======== Source excerpt ========

At this stage, we have a definition of a generalized translation; and
we've shown that it yields a generalized substitution theorem.  What
we would like to do now is to look at specific sorts of translations
--- and most particularly, at which translations should count as
giving an equivalence of theories.  It turns out, however, that giving
a good definition of equivalence is a bit complicated.  As many
examples will show, it won't suffice to say that a translation
$F:T\to T'$ is an equivalence just in case it has an inverse
$G:T'\to T$, and not even a quasi-inverse in the sense of
\ref{def:itrans}.  For a good definition of equivalence, we need a
notion of a ``homotopy'' between translations, and we need a notion of
the composition of translations.  We turn first to the second of
these.

======== Excerpted records ========

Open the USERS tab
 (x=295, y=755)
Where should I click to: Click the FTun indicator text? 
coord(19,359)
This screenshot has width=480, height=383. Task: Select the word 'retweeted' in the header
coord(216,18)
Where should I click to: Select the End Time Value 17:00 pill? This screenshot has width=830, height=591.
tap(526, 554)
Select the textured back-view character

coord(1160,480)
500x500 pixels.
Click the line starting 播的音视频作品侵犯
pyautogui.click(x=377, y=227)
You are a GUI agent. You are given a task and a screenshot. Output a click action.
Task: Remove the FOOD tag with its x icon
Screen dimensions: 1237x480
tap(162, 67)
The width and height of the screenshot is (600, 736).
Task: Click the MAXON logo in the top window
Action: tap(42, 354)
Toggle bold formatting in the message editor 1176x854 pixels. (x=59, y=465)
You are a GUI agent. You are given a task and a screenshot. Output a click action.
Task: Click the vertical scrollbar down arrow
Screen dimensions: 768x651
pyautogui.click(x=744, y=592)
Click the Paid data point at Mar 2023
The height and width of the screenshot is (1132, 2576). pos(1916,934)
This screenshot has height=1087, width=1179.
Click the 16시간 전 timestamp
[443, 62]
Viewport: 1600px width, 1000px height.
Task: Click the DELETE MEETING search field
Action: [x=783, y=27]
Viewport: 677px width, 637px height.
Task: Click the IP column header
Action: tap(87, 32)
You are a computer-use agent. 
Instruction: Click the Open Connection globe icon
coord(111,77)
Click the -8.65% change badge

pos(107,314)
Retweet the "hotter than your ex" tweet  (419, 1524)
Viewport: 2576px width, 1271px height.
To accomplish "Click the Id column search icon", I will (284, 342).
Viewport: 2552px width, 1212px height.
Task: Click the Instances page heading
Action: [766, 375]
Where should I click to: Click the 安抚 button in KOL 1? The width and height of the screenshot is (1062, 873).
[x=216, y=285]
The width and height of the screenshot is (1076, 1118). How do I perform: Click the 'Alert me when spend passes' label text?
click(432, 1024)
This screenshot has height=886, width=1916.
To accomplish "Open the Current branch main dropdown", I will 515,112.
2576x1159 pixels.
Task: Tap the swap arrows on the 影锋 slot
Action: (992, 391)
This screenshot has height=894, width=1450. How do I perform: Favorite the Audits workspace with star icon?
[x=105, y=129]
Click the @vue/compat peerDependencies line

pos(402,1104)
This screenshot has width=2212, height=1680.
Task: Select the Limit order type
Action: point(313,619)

========

== Exercise description ==
In the passage on translations between theories, which two notions are needed for a good definition of equivalence? The records are independent of the passage on translations between theories.

== Output for this exercise ==
A notion of a "homotopy" between translations and a notion of the composition of translations.